Yes, it is a privilege to have the freedom to practice Judaism, yes our existence is resistance – but preserving our sanity is resistance, too. Self care is resistance. Valuing our well-being over the opinions of men from centuries ago — that is resistance. So I absolve myself, and all of you Jewish women readers, who need a damn break this year. Of all years.
This year, I will find some joy. I will drink wine and play music while I clean. I will not shriek at my family about the threat of an errant crumb. I will clean once. Twice max. Not a hundred times. There will be no toothpicks. I will do the best I can, and I will not feel guilt. Any time I feel guilt or anxiety — I will stop and breathe.
When I think about the chain of Jewish mothers and daughters, and what I will pass on, I want to transmit joy to my daughter, above all else — not the sense of bottomless inadequacy. I will not act as though the future of Judaism rests on whether or not there is a microscopic crumb of chametz wedged between refrigerator and the wall. I have a hell of a lot more to give Judaism than my cleaning skills.
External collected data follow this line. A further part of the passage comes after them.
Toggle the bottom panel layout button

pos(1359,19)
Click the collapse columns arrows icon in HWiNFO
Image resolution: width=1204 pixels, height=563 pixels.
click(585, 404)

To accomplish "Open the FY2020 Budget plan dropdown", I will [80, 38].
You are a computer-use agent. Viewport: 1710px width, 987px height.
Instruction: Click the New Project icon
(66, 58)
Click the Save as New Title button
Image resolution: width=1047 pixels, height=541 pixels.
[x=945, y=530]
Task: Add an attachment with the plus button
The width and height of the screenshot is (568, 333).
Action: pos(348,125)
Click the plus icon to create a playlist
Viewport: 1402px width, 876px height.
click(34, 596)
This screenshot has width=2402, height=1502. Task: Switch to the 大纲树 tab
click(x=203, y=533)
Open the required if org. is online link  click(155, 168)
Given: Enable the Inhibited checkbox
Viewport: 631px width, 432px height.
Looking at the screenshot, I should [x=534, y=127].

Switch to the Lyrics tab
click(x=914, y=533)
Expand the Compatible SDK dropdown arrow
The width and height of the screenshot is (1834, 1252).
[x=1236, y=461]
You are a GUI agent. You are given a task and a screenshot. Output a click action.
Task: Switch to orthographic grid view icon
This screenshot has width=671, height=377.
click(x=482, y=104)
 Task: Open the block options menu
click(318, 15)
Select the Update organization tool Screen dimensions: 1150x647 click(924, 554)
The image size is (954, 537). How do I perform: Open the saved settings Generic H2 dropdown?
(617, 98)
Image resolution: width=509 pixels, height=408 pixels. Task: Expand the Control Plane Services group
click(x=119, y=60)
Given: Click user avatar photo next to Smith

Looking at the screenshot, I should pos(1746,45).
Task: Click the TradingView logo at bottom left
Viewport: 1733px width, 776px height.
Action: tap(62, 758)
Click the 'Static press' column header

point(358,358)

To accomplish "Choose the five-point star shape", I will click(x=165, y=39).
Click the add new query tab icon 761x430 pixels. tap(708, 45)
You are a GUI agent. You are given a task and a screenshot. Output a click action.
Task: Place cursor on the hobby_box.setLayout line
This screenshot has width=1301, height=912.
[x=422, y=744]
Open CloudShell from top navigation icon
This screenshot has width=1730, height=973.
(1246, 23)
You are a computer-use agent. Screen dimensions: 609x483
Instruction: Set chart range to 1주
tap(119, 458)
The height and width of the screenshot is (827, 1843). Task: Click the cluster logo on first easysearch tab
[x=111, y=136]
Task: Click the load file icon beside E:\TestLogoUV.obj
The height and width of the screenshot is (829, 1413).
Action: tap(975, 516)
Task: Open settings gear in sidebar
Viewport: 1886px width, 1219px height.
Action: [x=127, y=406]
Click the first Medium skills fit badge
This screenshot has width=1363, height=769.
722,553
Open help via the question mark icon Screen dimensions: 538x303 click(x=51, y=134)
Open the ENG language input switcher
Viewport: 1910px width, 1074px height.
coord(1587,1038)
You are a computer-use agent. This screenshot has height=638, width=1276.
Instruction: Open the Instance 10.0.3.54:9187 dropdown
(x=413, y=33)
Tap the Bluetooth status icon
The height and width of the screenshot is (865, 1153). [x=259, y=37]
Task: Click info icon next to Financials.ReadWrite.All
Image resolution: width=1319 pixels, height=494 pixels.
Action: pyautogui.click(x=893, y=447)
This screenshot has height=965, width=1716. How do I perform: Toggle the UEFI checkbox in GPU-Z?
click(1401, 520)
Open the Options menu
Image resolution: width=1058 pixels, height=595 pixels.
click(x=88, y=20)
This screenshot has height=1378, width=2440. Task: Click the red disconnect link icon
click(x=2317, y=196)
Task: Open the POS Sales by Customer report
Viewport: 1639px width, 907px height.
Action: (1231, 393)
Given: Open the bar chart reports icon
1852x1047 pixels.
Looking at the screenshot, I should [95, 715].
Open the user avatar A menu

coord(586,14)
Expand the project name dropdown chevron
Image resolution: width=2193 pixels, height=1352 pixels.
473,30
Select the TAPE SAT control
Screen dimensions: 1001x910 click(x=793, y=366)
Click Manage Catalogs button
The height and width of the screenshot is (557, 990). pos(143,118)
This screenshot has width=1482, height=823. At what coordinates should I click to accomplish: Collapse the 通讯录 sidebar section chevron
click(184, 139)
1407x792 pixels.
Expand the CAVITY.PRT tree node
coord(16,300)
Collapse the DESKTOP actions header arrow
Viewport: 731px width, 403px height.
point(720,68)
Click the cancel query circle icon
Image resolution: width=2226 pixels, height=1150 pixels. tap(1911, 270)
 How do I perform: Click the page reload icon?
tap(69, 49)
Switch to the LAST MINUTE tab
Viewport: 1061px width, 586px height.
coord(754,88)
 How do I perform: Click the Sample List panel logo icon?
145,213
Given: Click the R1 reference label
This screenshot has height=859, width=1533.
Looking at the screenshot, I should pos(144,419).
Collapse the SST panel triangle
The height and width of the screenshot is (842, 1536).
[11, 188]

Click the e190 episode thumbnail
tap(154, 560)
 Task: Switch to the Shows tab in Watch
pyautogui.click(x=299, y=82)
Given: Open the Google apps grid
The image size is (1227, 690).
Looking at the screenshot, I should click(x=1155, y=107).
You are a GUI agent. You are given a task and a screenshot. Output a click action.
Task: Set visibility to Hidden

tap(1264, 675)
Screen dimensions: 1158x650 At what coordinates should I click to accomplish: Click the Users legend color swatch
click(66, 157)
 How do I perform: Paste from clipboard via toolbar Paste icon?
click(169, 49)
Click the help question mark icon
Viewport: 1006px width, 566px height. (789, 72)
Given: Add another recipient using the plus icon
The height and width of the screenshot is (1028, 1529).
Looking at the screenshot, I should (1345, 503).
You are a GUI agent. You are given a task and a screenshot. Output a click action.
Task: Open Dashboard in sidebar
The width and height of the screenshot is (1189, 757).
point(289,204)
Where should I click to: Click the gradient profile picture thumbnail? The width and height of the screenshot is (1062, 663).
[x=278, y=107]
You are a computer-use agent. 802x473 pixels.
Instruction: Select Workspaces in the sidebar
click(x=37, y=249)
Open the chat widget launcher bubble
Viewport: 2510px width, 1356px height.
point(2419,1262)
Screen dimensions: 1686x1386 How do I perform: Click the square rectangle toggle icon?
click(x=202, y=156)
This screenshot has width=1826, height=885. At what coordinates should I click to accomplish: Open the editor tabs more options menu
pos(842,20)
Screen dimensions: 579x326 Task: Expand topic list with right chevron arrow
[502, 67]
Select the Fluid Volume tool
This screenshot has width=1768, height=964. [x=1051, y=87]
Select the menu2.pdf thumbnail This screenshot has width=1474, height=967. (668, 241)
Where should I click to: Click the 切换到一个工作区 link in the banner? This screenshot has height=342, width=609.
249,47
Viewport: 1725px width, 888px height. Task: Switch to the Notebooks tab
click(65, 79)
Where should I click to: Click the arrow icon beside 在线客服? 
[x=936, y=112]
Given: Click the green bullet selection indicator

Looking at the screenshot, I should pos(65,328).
I am done with that. I will pass on a smiling, toothy, chocolate-covered Judaism and a model of Jewish womanhood that is at its core, sweet. Perhaps what our mothers wanted to pass on to us, too. Yes, being Jewish is hard. Yes it is full of obligations and sacrifice. But I am going to find my own way to love being Jewish, even in the weeks before Passover.
When my daughter prepares for Passover she will feel joy and happiness – not crippling anxiety, failure and dread. Let that be my legacy.
Carly Pildis is an organizing and advocacy professional living in Washington, DC.